この충무김밥(チュンムキンパップ)を食べる時には、白菜のキムチでもなくカクトゥギでもなく、この大根とイカのキムチでなければならない!のだそうだ。
それらのキムチを口に入れ、この全く味をつけていないのり巻きを頬張る。これが충무김밥(チュンムキンパップ)の正しい食べ方なのだそうだ。^^ 確かに、のり巻きには全く味がないので、このパンチのきいたキムチ類がよく合う。また大根の歯ごたえもよい。なるほど~。
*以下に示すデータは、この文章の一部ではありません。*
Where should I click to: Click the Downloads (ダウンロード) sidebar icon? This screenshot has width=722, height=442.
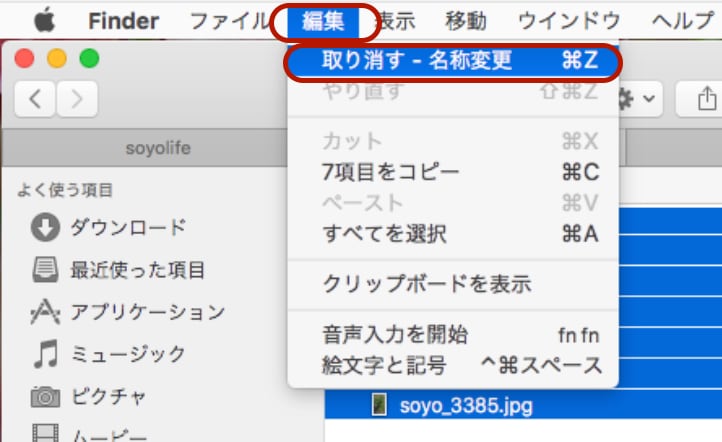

さらに、さっき作った汁ものがあるから少しあげようか?と。いただきに行くと、ご主人がにこやかに迎えてくれた。私を見るなり、「ハンシンを知ってるか?」と。「ハンシンのカネモトは韓国人なんだ。ホームランをよく打つ。」とか「コーシエンの土は何であんなに黒いのか知ってるか?」とか、いろいろ質問してくれる。もともとそういう種類の黒い土なんじゃないですかと答えると、「土をいったん焼いて使っているからあんなに黒いのだと聞いたが…」。
「おれはヨミウリのファンなんだ。ハラタツノリ監督の」、「ナゴヤにはチューニチがあるだろう」などと、野球がお好きなようで身振り手振りを交えて、いろいろお話してくださった。
さてオンニの汁もの。
薄く切った豆腐・大根・干し海老などが入った、おすましのような感じだが、やはりここにもコチュが入っていてピリッとしている。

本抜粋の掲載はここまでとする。